Blended by Sharon M. Draper is about an eleven year old girl named Isabella with a white mom and black dad. Being a mixed kid in modern society, people always come up to her and ask, where are you from? What are you really? or say, you look so exotic!
To add to the pile, Isabella’s parents are divorced. She has to move in with her mom one week and stay with her dad the other. All of this causes Isabella to question her identity. She’s half white and half Black, but she feels more like a bottle of nail polish that is switched between two friends each week. Is she white? Is she Black? Or is she both? And how will she get people to see her as a whole, human person?
This book covers familial conflict, modern racism, and identity crisis. People of color face racism in Isabella’s town daily. But no one notices until something disastrous happens — a noose is found hanging from the locker of a black girl. From then on, it becomes serious — and many people take it personally, including Isabella. She learns not only a lot about herself, but about racial violence and how bad it can get. This is one of my favorite parts of the book; I love how the author wasn’t afraid to show how violent hatred against black people (and racism in general) got and what a noose really means as a sign of hatred.
The author also emphasizes Isabella’s anxiety when she hears her parents fight and heartache over her parents divorce. And when her dad moves back to Ohio, Isabella has to be swapped between her mom and her dad, who actually seem to get along worse and worse as time passes.
Isabella describes herself as a caramel daughter caught helplessly between her “chocolate” family and “vanilla” family, which basically is a metaphor about the color of her skin, implying that she is a combination of her Black dad and white mom. Every time her parents swap, she feels less than human. This leads to her identity crisis (and thus the main plot of the book) about her race and who she really is in general. Draper was really good at portraying how divorce shapes young kids like Isabella, and it gave a fresh perspective on how she was feeling.

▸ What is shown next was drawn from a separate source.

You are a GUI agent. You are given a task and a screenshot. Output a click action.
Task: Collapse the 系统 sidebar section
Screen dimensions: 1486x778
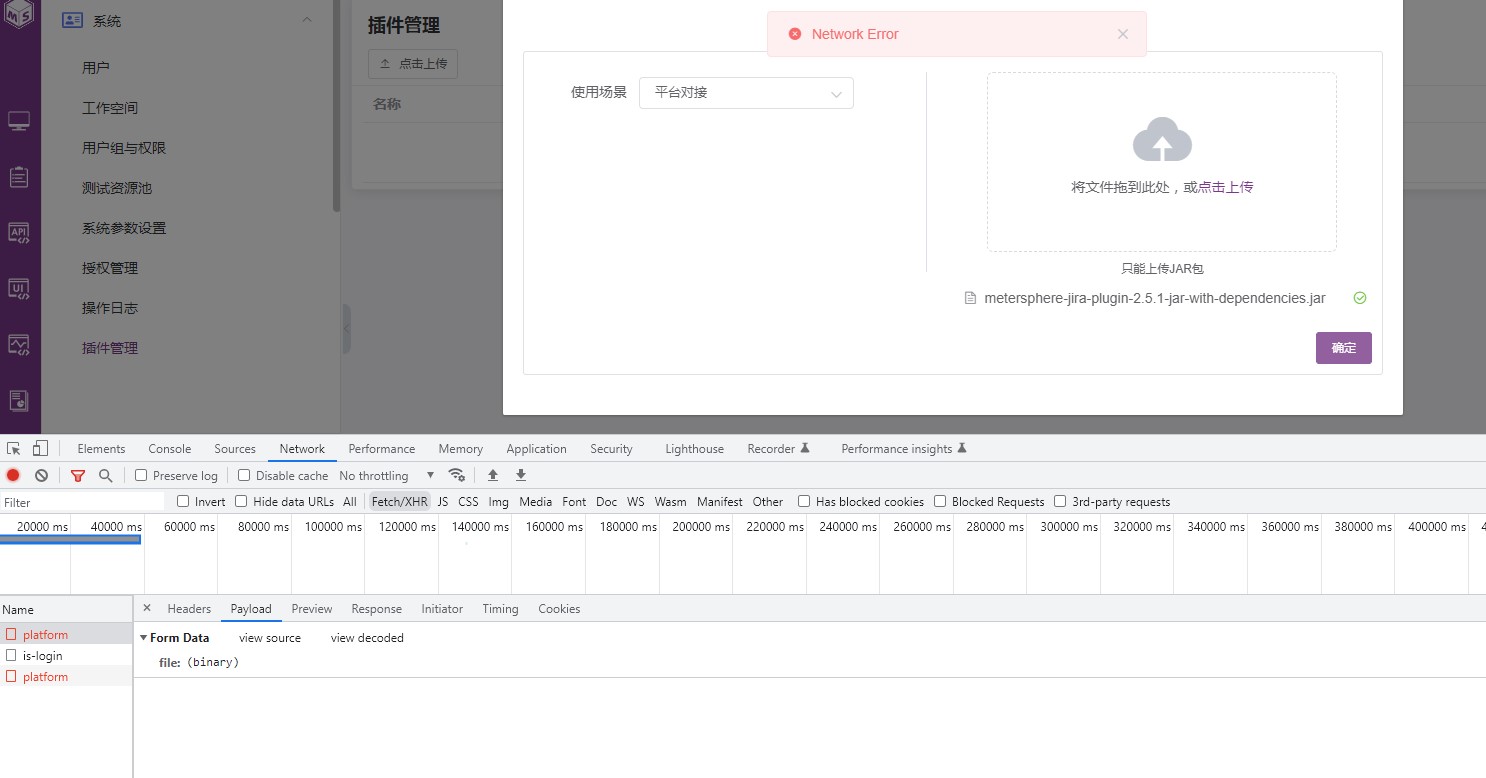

Isabella, with the help of friends and family, eventually finds herself in the book and I think it’s really inspiring towards children in middle school today, whether they are children of divorce or not. Draper also gives the cold, hard truth when it comes to racism, family, and life in general. I feel like I learned a lot from this book. It has relatable characters, a realistic plot, and you will be left turning the pages in excitement. I’d personally recommend this book for 10+, it has a few violent scenes, but other than that, this is a great book and I hope you read it! Goodnight!